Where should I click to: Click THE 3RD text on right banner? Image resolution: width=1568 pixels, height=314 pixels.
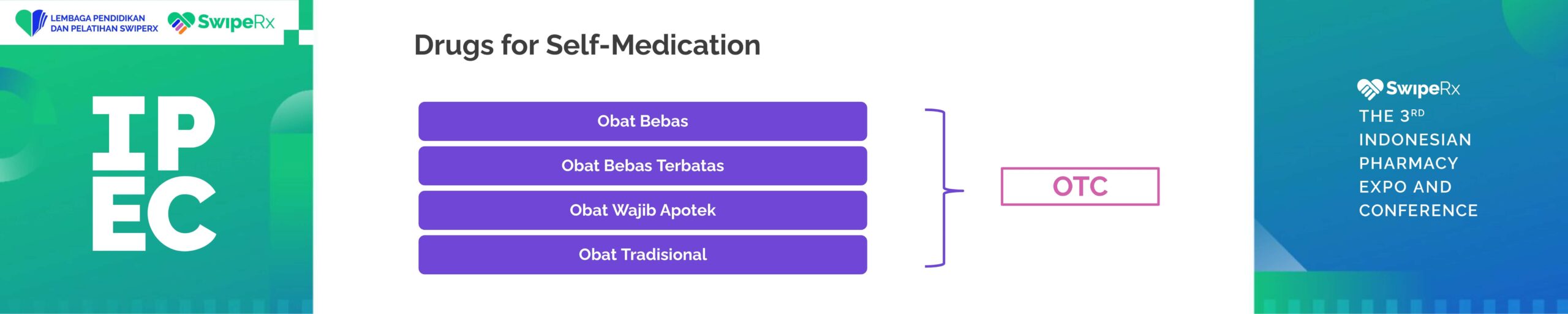point(1392,115)
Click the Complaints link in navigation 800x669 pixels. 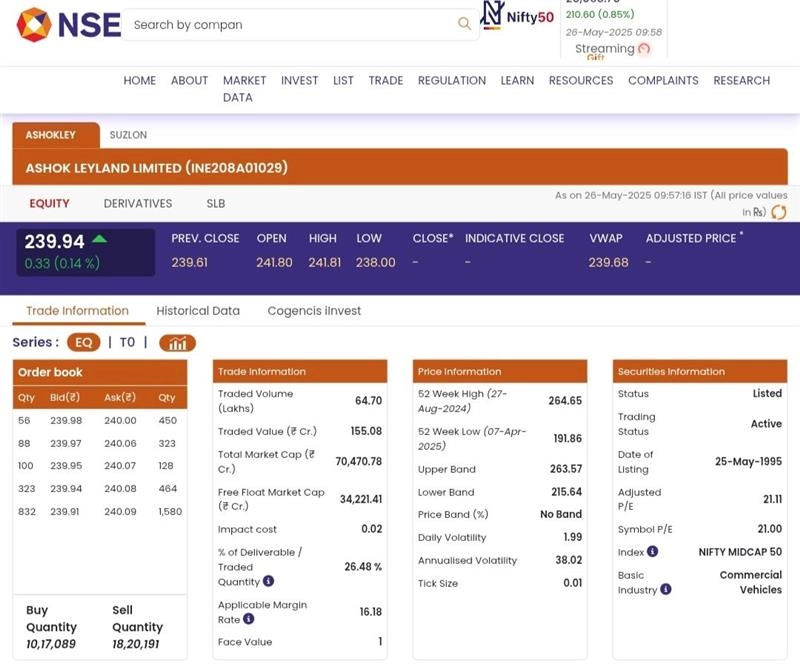663,80
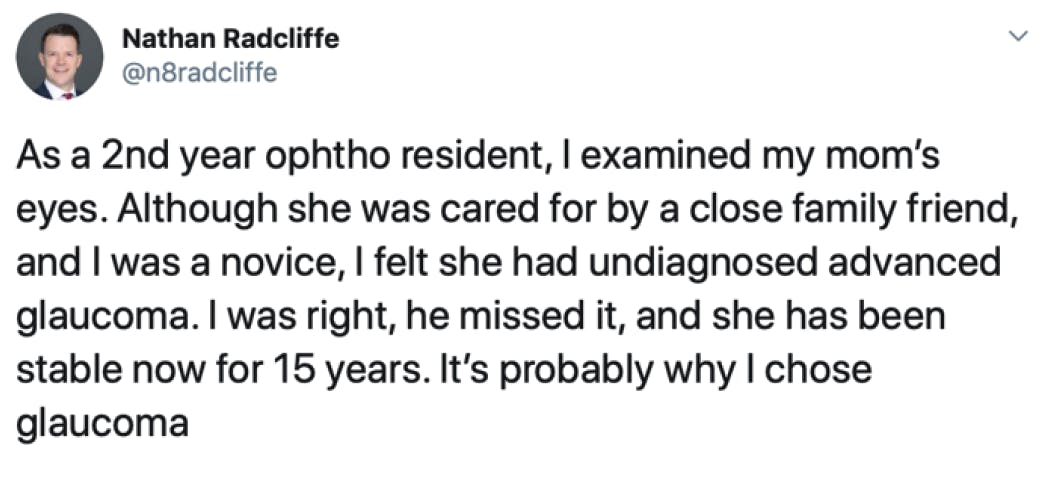Click the line starting "stable now for 15 years"
Viewport: 1040px width, 488px height.
tap(445, 370)
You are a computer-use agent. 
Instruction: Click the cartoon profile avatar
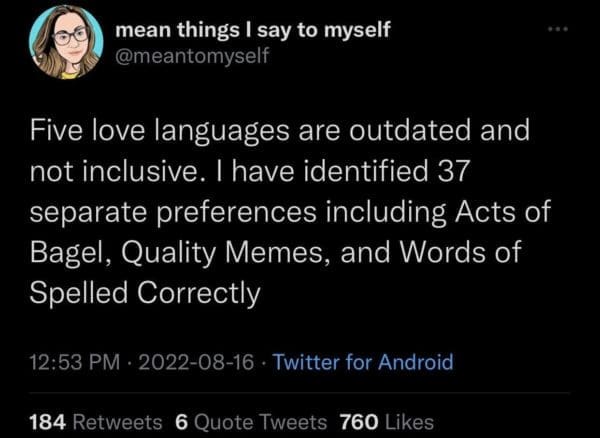[x=66, y=43]
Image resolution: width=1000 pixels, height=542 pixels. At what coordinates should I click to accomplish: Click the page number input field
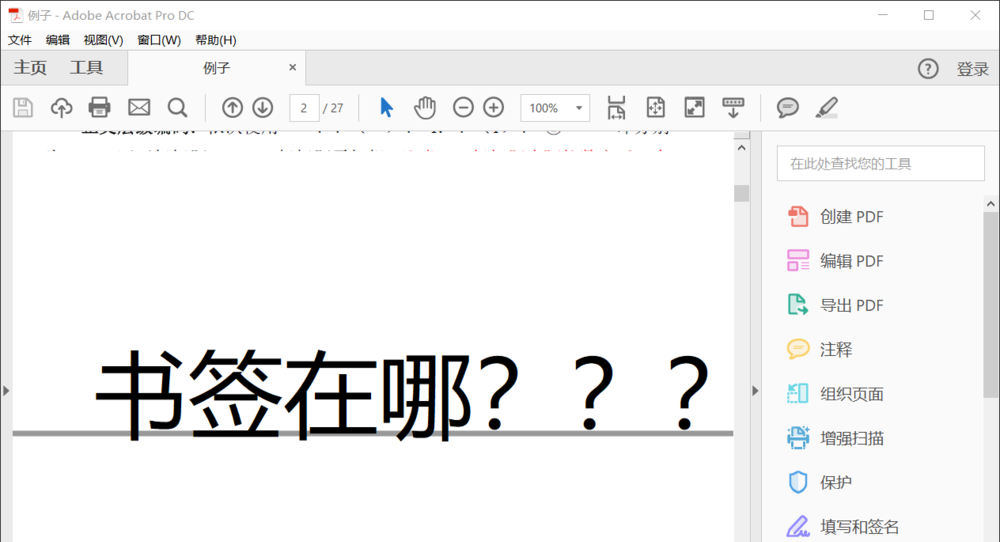304,108
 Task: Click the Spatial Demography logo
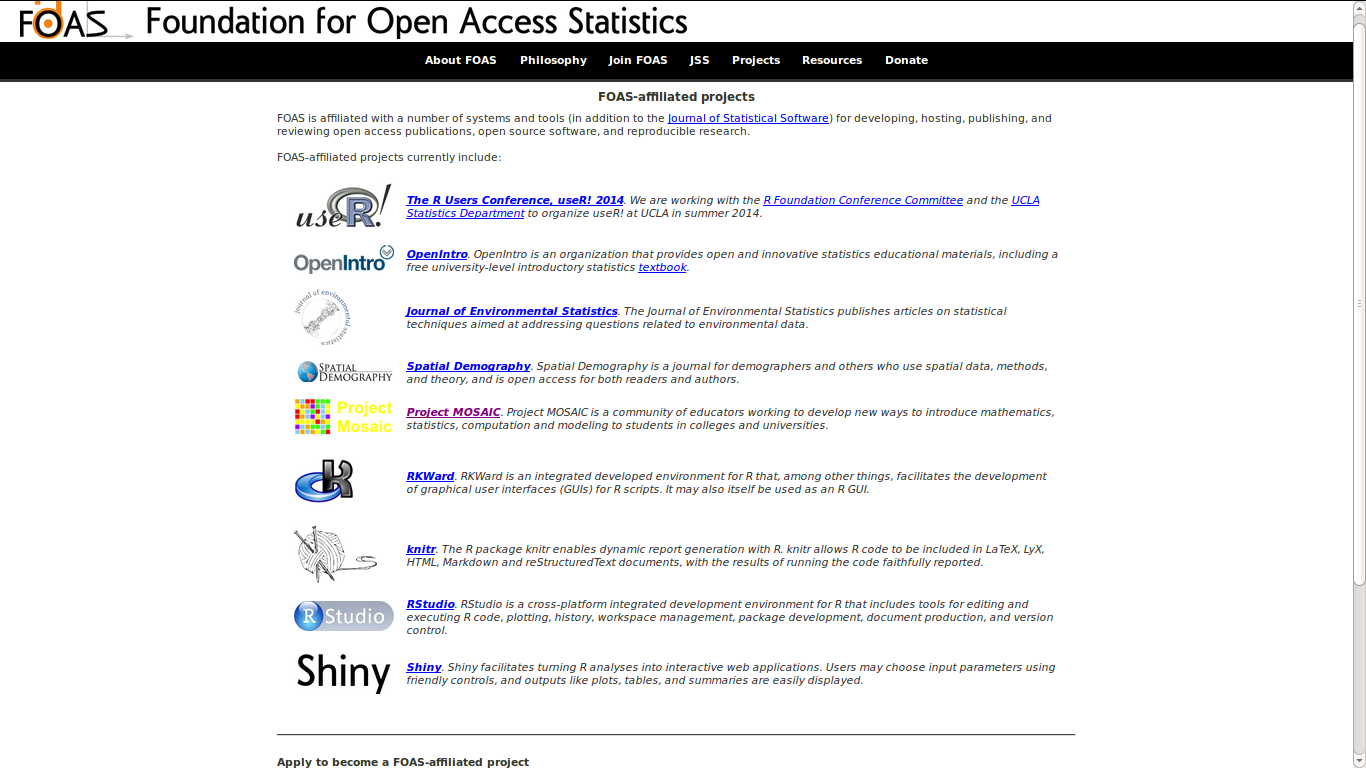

____________________

#### TASK:
All that is required is an exact reproduction of the lines from the one containing "You are a computer-use agent." to the final line of the listing above, pictures omitted.

#### SOLVED EXERCISE:
You are a computer-use agent. 
Instruction: Click the cartoon profile avatar
[x=66, y=43]
Image resolution: width=1000 pixels, height=542 pixels. At what coordinates should I click to accomplish: Click the page number input field
304,108
 Task: Click the Spatial Demography logo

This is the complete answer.